__Belge alıntısı__.
____
Bağımsız denetim hizmeti sırasında kuruluş dışındaki uzman kişilerden görüş alınması ve ek araştırma yaptırılması, bağımsız denetim kuruluşunun yeterli organizasyona sahip bulunmadığı veya yeterli uzmanlığa sahip olmadığı anlamına gelmez.” TURMOB’da ise meslek mensuplarının sorumluluğu 4 ana başlık altında belirtilmiştir: “Sosyal sorumluluk, işletme sahip ve yöneticilerine karşı sorumluluk, meslektaşlara karşı sorumluluk ve meslek odalarına karşı sorumluluk” olarak tanımlanmıştır.

• A.B.D.’de sorumluluk kavramı AICPA tarafından tanımlanmıştır.

Sertifikalı Kamu Muhasebecileri toplumda önemli bir yere sahiptir.

Muhasebeciler, toplum içerisindeki konumları ile tutarlı olarak, hizmet verdikleri kişi ve kuruluşlara karşı sorumludurlar. Ayrıca, mesleğin iyileştirilmesi ve mesleğe olan toplumsal güvenin pekiştirilmesi için birbirleriyle işbirliği yapmak zorundadırlar.

• Avrupa’da sorumluluk ilkesi ile ilgili bir düzenleme yer almamaktadır.

Ancak IFAC’ın sorumluluk ilkesi ile ilgili düzenlemeleri burada geçerlidir:

“Profesyonel muhasebeciler, mesleğin prestijini zedeleyecek davranışlardan uzak durmalıdırlar. Bunu sağlamak için, IFAC’a üye mesleki kuruluşlar,

meslek ahlak kuralları içerisinde profesyonel muhasebecinin müşterilerine, üçüncü kişilere, meslektaşlarına ve topluma karşı sorumluluklarına yer vermelidirler.”

Sorumluluk ilkesi her profesyonel meslek için olmazsa olmaz bir ilkedir. Ancak görüldüğü üzere ülkeler bu ilke ile ilgili genel düzenlemeler yapmaktadırlar. Bazıları ise bu ilke ile ilgili düzenleme yapma gereği duymamıştır. Bunun nedeni sorumluluk ilkesinin her bir olay için farklı ortaya çıkmasının mümkün olması ve olaya göre sorumluluk kavramının gelişebilecek olmasıdır.

3.2.2. Kamu Çıkarının Korunması İlkesinin Karşılaştırılması

Kamu çıkarlarının korunması ile ilgili düzenlemeler her ülkede bulunmamaktadır. Bunun nedeni bu ilkenin sorumluluk ilkesinin bir gereği olarak görülmesinden dolayıdır. Çünkü sorumluluk ilkesinde meslek mensuplarının kamuya karşı sorumluluklarından bahsedilmektedir. Bu ilkeye değinen düzenlemeler şöyledir:

• Ülkemizde TURMOB’un kamu çıkarları ilkesi ile ilgili düzenlemesi şu şekildedir: “Denetim yapan ruhsatlı Serbest Muhasebeci Mali Müşavirler ile Yeminli Mali Müşavirlerin, meslekten olmayan kimselere veya meslek mensuplarına yanlış ve hatalı bilgi içermeyen raporlar vermesi, meslek mensubunun ahlaki sorumluluğunun gereği olan kamu yararı ilkesinin gözetilmesinin sonucudur.”11 Her ne kadar sorumluluk kavramı bunu gerektirse de TÜRMOB bu ilkeye özel olarak değinmiştir. SPK ise bu konuda herhangi bir düzenleme yapmamıştır.
____
__Kayıtlı veriler__.
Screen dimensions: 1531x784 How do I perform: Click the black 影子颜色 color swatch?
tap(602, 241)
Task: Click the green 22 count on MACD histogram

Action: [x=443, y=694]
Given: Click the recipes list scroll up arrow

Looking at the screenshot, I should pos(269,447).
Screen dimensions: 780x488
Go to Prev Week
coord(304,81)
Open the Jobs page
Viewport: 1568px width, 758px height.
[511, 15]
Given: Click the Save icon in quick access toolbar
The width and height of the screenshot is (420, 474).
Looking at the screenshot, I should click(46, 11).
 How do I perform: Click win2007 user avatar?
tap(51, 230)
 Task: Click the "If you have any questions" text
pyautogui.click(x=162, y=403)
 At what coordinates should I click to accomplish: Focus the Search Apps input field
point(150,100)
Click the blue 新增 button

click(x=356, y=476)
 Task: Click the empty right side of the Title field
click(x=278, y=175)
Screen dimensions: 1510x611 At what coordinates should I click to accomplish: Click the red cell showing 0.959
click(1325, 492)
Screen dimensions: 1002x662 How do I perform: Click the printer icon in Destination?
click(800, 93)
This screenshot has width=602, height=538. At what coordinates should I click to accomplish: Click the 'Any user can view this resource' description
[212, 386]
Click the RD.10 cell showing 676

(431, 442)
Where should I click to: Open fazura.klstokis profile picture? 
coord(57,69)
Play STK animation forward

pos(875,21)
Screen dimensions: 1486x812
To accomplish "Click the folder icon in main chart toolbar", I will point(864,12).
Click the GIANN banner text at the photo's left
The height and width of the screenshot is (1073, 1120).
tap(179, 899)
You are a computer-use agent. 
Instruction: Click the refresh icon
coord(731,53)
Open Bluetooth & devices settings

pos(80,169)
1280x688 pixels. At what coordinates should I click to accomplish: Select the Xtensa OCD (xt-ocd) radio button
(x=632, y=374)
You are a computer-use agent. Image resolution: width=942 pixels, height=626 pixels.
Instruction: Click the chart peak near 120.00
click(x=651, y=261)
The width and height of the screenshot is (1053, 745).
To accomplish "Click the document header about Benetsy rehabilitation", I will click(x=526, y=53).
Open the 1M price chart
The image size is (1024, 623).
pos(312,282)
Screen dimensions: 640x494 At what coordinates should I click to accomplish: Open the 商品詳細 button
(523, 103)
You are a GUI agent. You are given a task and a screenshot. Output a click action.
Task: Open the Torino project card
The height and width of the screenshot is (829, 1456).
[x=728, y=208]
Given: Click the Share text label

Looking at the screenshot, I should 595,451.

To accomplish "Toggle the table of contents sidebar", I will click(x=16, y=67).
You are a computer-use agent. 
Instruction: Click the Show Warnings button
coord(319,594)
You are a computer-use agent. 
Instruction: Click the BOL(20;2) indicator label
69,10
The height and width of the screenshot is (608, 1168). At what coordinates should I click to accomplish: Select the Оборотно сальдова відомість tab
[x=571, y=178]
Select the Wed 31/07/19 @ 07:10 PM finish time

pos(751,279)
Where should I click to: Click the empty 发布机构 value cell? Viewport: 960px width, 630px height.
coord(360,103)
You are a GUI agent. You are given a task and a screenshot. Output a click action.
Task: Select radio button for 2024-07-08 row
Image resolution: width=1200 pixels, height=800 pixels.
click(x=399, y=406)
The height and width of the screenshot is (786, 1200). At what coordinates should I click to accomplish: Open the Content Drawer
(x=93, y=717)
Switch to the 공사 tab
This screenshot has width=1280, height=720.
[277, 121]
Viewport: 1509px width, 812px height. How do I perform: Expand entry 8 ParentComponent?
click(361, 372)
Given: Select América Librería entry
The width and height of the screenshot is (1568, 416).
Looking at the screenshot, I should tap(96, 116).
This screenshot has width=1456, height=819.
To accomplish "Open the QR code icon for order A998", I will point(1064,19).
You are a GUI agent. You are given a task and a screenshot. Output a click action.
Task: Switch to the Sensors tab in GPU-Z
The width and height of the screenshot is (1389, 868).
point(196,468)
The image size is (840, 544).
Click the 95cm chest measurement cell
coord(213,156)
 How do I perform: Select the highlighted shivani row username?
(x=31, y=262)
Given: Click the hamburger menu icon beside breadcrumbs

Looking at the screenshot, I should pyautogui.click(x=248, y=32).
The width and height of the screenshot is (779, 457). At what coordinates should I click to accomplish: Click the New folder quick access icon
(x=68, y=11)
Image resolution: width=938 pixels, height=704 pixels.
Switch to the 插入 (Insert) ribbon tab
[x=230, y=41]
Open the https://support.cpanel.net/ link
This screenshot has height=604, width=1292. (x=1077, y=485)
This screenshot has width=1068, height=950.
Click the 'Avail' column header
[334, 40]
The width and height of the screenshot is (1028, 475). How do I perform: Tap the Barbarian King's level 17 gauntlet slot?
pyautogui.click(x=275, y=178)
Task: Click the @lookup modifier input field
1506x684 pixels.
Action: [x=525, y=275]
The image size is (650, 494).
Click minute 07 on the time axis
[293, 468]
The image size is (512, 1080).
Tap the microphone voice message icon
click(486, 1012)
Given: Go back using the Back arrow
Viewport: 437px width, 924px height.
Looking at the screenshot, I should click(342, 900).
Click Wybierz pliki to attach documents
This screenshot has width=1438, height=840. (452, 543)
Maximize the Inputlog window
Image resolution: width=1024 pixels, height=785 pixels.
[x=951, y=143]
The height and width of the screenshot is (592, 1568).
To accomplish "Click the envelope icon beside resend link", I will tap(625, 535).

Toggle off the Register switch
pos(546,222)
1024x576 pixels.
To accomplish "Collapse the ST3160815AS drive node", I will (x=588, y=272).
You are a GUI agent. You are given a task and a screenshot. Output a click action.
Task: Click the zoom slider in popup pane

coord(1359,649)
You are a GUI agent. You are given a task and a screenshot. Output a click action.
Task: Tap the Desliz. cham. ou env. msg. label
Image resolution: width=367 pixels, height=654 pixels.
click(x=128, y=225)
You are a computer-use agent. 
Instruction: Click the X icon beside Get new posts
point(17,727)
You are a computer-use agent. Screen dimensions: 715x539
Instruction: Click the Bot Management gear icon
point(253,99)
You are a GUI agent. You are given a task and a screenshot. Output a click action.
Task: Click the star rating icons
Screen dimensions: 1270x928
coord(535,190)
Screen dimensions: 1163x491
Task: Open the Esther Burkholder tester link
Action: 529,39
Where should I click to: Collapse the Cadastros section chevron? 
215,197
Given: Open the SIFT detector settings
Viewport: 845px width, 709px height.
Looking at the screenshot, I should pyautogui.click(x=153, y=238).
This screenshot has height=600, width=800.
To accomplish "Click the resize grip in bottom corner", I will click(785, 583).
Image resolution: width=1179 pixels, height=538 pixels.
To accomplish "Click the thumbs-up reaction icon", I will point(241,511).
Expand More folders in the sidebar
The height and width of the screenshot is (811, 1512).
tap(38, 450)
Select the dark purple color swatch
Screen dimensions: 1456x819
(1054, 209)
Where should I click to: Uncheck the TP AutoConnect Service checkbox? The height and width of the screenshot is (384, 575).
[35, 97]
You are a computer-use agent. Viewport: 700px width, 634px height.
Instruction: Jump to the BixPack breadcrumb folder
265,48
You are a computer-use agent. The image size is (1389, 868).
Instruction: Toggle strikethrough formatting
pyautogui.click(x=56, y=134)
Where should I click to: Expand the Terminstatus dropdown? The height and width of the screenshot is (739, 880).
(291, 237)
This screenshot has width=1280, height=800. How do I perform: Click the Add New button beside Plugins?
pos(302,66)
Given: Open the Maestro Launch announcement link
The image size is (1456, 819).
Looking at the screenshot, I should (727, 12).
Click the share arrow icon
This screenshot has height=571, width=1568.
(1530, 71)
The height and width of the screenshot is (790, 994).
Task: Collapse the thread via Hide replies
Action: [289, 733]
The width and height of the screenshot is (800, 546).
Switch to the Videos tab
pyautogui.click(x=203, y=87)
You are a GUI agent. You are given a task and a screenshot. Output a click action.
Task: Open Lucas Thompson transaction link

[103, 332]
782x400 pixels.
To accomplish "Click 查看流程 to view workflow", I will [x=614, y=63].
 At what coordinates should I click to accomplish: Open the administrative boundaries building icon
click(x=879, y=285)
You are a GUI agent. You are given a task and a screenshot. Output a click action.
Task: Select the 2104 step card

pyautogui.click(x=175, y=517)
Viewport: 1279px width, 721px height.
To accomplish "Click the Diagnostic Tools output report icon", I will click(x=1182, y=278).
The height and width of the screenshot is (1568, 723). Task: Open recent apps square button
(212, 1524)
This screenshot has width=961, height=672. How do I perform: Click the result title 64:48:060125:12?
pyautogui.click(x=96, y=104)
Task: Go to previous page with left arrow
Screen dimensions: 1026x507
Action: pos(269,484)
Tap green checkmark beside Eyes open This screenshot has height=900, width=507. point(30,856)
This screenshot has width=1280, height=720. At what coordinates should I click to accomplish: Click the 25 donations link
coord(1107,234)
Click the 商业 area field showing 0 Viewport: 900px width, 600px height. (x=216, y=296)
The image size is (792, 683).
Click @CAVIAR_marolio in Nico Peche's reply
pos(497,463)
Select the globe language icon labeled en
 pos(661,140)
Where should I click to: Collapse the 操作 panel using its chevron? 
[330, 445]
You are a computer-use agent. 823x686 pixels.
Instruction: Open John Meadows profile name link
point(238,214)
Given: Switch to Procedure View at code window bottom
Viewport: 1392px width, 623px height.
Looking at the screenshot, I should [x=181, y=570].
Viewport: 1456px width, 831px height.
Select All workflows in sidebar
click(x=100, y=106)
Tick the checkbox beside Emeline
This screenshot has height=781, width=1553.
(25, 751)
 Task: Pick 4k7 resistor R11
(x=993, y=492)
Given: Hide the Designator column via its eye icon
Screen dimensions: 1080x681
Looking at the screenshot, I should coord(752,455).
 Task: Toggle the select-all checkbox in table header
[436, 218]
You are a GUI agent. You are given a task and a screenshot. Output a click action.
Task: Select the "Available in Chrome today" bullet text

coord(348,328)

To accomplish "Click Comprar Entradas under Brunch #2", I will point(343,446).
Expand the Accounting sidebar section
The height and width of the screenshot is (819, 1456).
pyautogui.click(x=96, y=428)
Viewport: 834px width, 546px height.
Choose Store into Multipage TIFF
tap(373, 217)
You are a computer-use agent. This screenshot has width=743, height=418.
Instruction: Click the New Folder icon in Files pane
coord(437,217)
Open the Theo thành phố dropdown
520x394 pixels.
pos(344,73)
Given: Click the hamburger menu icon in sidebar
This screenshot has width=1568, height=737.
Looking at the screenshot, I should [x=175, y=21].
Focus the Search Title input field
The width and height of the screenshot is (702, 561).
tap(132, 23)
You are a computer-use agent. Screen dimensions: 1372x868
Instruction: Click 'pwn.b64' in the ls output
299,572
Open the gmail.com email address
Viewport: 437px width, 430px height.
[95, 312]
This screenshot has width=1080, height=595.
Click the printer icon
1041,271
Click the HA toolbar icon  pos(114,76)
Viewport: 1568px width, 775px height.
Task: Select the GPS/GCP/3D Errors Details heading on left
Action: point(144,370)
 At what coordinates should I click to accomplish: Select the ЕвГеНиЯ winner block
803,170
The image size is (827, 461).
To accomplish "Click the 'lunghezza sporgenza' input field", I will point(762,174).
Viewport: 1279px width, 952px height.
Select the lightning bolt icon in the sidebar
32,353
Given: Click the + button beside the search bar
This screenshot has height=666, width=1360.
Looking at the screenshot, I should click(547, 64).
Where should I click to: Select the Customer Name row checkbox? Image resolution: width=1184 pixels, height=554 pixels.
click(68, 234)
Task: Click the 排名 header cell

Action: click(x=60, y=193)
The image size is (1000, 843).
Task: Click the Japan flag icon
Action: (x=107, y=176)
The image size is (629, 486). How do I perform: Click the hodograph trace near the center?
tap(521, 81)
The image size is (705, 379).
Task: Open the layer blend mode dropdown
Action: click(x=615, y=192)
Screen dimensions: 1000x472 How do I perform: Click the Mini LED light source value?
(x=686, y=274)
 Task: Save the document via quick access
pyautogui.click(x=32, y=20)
____
__Görev A__.
Belge alıntısına göre aşağıdaki soruları yanıtlayın:
(i) TURMOB'da meslek mensuplarının sorumluluğu kaç ana başlık altında belirtilmiştir?
(ii) A.B.D.'de sorumluluk kavramını hangi kuruluş tanımlamıştır?
(iii) SPK kamu çıkarının korunması konusunda ne yapmıştır?
__Görev B__.
Muhasebe meslek ilkelerini karşılaştıran belge alıntısını, son cümlesinden sonra aynı konuyla sürdürün.

__Görev yanıtı A__.
(i) 4 ana başlık altında: sosyal sorumluluk, işletme sahip ve yöneticilerine karşı sorumluluk, meslektaşlara karşı sorumluluk ve meslek odalarına karşı sorumluluk.
(ii) AICPA.
(iii) Herhangi bir düzenleme yapmamıştır.

__Görev yanıtı B__.
11 Muhasebe Mesleği ve Mesleki Ahlak Kuralları, Turmob yayınları-255, Ankara 2005

• A.B.D.’de kamu çıkarlarının korunması ile ilgili düzenlemeler mevcuttur. Bu konuda AICPA’nın düzenlemesi şu şekildedir: “Meslek mensupları, mesleki faaliyette bulunurken, kamu çıkarını gözetmek zorundadır. Kamu, meslek mensuplarından hizmet alan özel ve tüzel kişiler ve kuruluşları, resmi kuruluşları, yatırımcıları ve meslek mensuplarını istihdam eden işverenlerden oluşur. Meslek mensuplarını, mesleklerini icra ederken kamu çıkarlarının bireysel çıkarlarının üzerinde olduğunun bilincinde hareket etmeleri gerekir.” 12 A.B.D.’de de kamu çıkarlarının korunmasının önemi üzerinde durulmaktadır. Bu konuya AICPA tekrardan değinmiştir.

Özellikler ENRON skandalının ardından kamu çıkarlarının korunması konusu daha çok değer kazanmıştır.

• Avrupa’da sorumluluk ilkesinde olduğu gibi kamu çıkarlarının korunması ile ilgili herhangi bir düzenlemeye verilmemiştir. Bu durumu İngiltere’nin yazılı olmayan Anayasasına benzetmemiz mümkündür. Meslek mensupları görevlerine başlarken, bu ilkelere bağlı olarak başlamak zorunda olduklarının bilincindedirler. Bu nedenle bu konuda ayrıca yazılı bir düzenlemeye gerek görülmemiştir.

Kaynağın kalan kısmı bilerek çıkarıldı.